Pour M. Fromantin, la crise que connaît La Défense est non pas conjoncturelle, mais structurelle. Elle s'inscrit dans une transformation profonde des cycles économiques, des formes urbaines et des logiques de production de valeur. Ainsi, nous ne reviendrons pas au niveau d'occupation des bureaux d'avant la pandémie. Il s'agit d'une remise en cause de l'immobilier de bureaux, ainsi que de la conception même de la centralité urbaine. M. Fromantin appelle à dépasser le modèle centre-périphérie pour aller vers un système polycentré.
Les interrogations quant à l'avenir de ce quartier sont donc légitimes ; son usage ne peut plus être monofonctionnel – uniquement dédié aux bureaux – mais doit devenir multifonctionnel. Les conclusions du rapport de M. Bédier comme les premiers travaux de M. Fromantin convergent vers une perspective forte, que je partage : faire de La Défense un lieu d'attractivité et d'innovation fondé sur la culture et sur la connaissance. On reviendrait ainsi à l'idée d'André Malraux, qui, dès 1964, imaginait La Défense adossée à un grand projet culturel. On pourrait envisager, par exemple, d'exposer certaines collections importantes du Centre Pompidou ou du musée d'Orsay qui dorment actuellement dans les réserves.
Quelles sont les réflexions du Gouvernement, et quelles orientations entend-il dégager pour l'avenir de ce quartier important pour l'Île-de-France et pour notre pays ? Quelles sont les pistes en matière de gouvernance, notamment concernant la pérennisation de l'opération d'intérêt national (OIN) ?
M. le président. La parole est à M. le ministre de la ville et du logement.
M. Vincent Jeanbrun, ministre de la ville et du logement. Merci pour votre question, qui concerne un enjeu national majeur. Vous avez raison, l'avenir du quartier d'affaires de La Défense concerne tout notre pays : c'est le premier quartier d'affaires européen, le quatrième au monde.
Comme vous l'avez justement souligné, La Défense connaît un taux de vacance important, mais cette situation touche la plupart des quartiers d'affaires mondiaux, frappés par les nouveaux usages.

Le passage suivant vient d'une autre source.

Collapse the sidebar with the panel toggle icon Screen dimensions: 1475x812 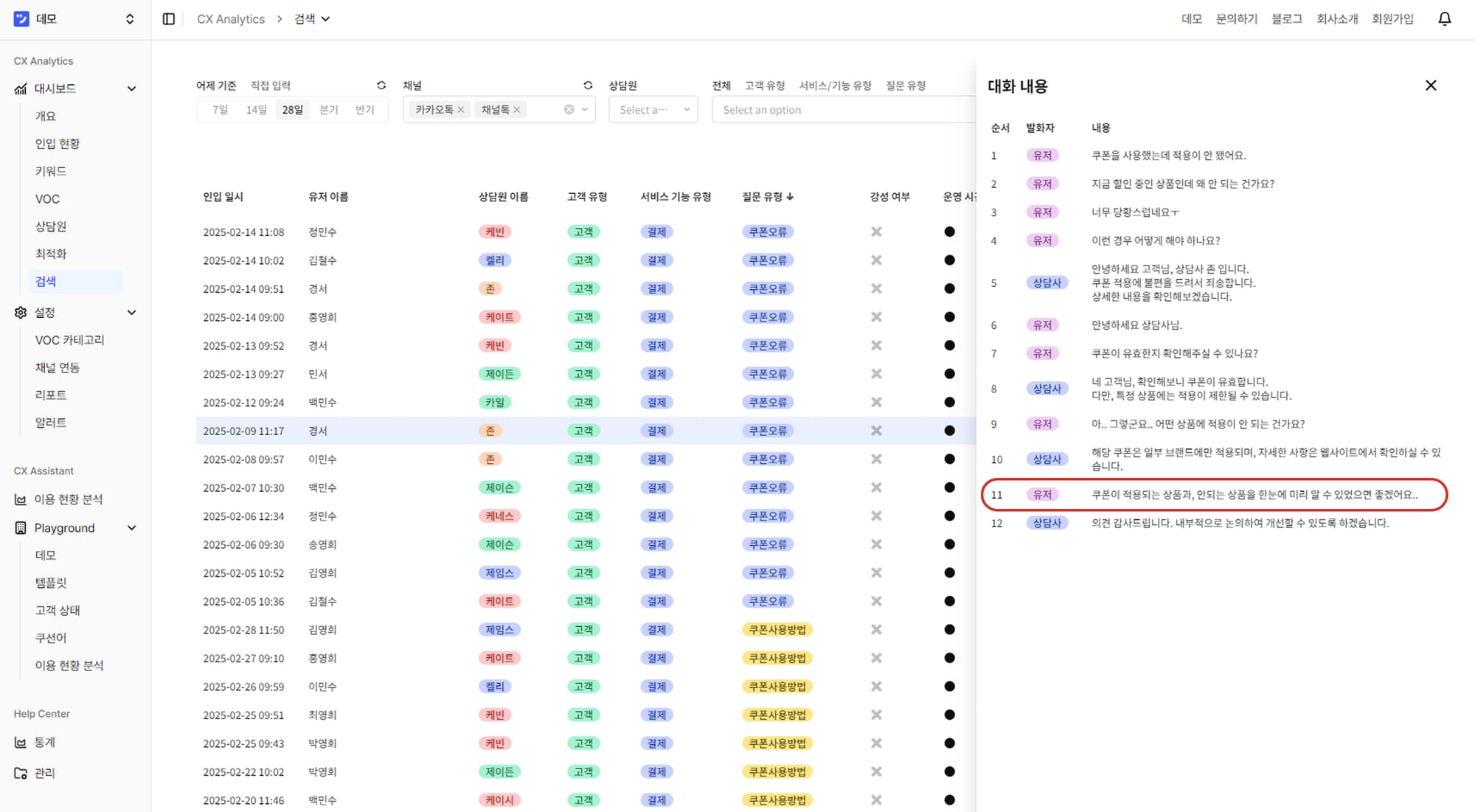[x=168, y=18]
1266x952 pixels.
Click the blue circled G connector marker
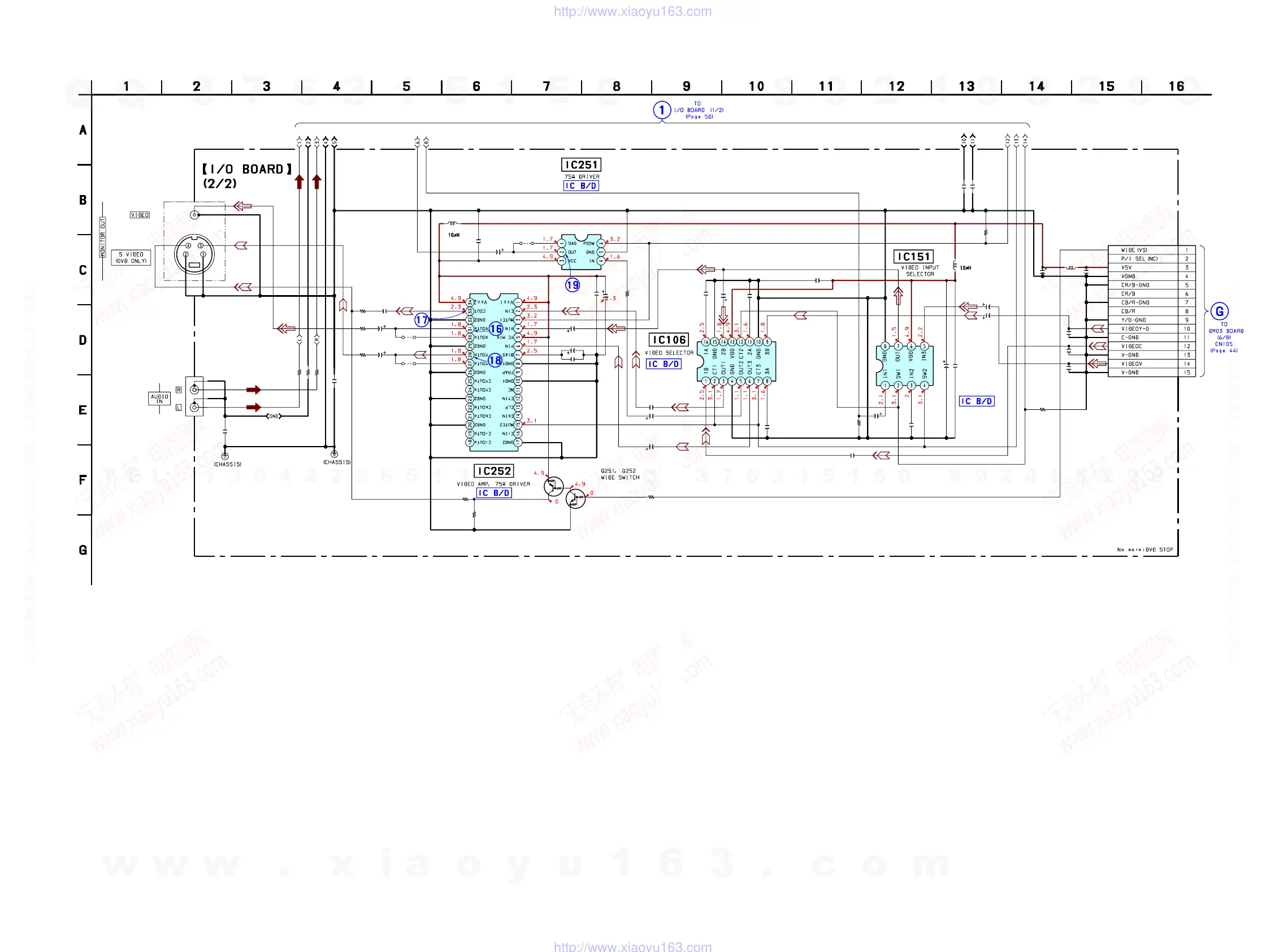click(x=1219, y=311)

La période post-covid a profondément transformé le monde du travail et renforcé le télétravail, ce qui pose de nombreux défis.
Je me réjouis que les gouvernements successifs se soient saisis de ce sujet et aient lancé plusieurs missions et rapports, parmi lesquels celui de M. Bédier, présenté au premier ministre. Ce rapport est ambitieux : il propose de diversifier les activités pour que La Défense ne soit plus seulement un quartier d'affaires, mais qu'il devienne un quartier de loisirs, de culture, un quartier événementiel. Ces pistes sont intéressantes et doivent désormais être partagées avec l'ensemble des parties prenantes.
Le président du département, M. Georges Siffredi – avec qui j'ai pu en discuter –, est pleinement mobilisé. Nous avons également rencontré les élus locaux ; j'ai échangé récemment avec M. Jacques Kossowski, maire de Courbevoie, afin de réfléchir ensemble à la transformation et à la pérennisation du quartier.
Vous l'avez rappelé, l'OIN finançait jusqu'ici son fonctionnement grâce à la vente de charges d'aménagement. Or le quartier est désormais largement structuré ; nous arrivons au bout de sa capacité d'aménagement et de création de nouveaux mètres carrés de bureaux. Nous devons donc changer de modèle, sans quoi l'opérateur principal qui gère le quartier pourrait se retrouver en difficulté financière.
Il est encore un peu tôt pour vous présenter la solution définitive, mais je peux vous assurer que le gouvernement est pleinement mobilisé aux côtés des acteurs locaux pour pérenniser ce joyau national qu'est La Défense.
M. le président. La parole est à Mme Constance Le Grip.
Mme Constance Le Grip. Je vous remercie, monsieur le ministre. Je ne doute pas de votre implication, y compris personnelle. Je sais que vous vous êtes rendu récemment à La Défense et que vous connaissez bien ce dossier. Nous comptons sur le gouvernement.